ASSIGNMENT:
Would you write out, exactly as they stand, all lines from the one containing "Where should I click to: Toggle" through the end of the listing below, and only those?

TASK MATERIAL:

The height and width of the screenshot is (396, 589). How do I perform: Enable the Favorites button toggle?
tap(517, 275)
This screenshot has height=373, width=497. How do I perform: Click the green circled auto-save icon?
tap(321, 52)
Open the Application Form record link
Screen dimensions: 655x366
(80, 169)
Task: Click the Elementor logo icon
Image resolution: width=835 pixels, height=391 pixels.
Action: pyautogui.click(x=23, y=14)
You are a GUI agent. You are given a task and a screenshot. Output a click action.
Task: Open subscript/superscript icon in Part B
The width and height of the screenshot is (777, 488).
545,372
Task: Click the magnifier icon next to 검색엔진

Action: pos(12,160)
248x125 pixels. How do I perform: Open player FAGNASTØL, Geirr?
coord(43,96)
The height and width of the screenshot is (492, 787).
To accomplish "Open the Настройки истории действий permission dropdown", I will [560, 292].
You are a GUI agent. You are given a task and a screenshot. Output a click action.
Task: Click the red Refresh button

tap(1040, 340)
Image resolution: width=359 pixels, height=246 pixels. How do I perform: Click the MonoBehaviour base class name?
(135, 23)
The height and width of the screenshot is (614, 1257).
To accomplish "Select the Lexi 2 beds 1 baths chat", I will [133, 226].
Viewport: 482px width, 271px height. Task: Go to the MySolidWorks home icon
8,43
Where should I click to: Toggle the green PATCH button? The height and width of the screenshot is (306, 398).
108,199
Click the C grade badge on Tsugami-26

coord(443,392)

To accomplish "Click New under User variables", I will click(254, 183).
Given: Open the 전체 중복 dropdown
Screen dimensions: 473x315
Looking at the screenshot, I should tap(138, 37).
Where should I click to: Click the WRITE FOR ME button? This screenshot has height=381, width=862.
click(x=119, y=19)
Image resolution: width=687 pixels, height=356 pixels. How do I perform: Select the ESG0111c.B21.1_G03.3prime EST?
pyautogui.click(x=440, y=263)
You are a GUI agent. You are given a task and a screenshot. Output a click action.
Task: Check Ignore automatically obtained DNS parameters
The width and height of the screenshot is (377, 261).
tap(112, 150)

RESPONSE:
Where should I click to: Toggle the green PATCH button? The height and width of the screenshot is (306, 398).
108,199
Click the C grade badge on Tsugami-26

coord(443,392)

To accomplish "Click New under User variables", I will click(254, 183).
Given: Open the 전체 중복 dropdown
Screen dimensions: 473x315
Looking at the screenshot, I should tap(138, 37).
Where should I click to: Click the WRITE FOR ME button? This screenshot has height=381, width=862.
click(x=119, y=19)
Image resolution: width=687 pixels, height=356 pixels. How do I perform: Select the ESG0111c.B21.1_G03.3prime EST?
pyautogui.click(x=440, y=263)
You are a GUI agent. You are given a task and a screenshot. Output a click action.
Task: Check Ignore automatically obtained DNS parameters
The width and height of the screenshot is (377, 261).
tap(112, 150)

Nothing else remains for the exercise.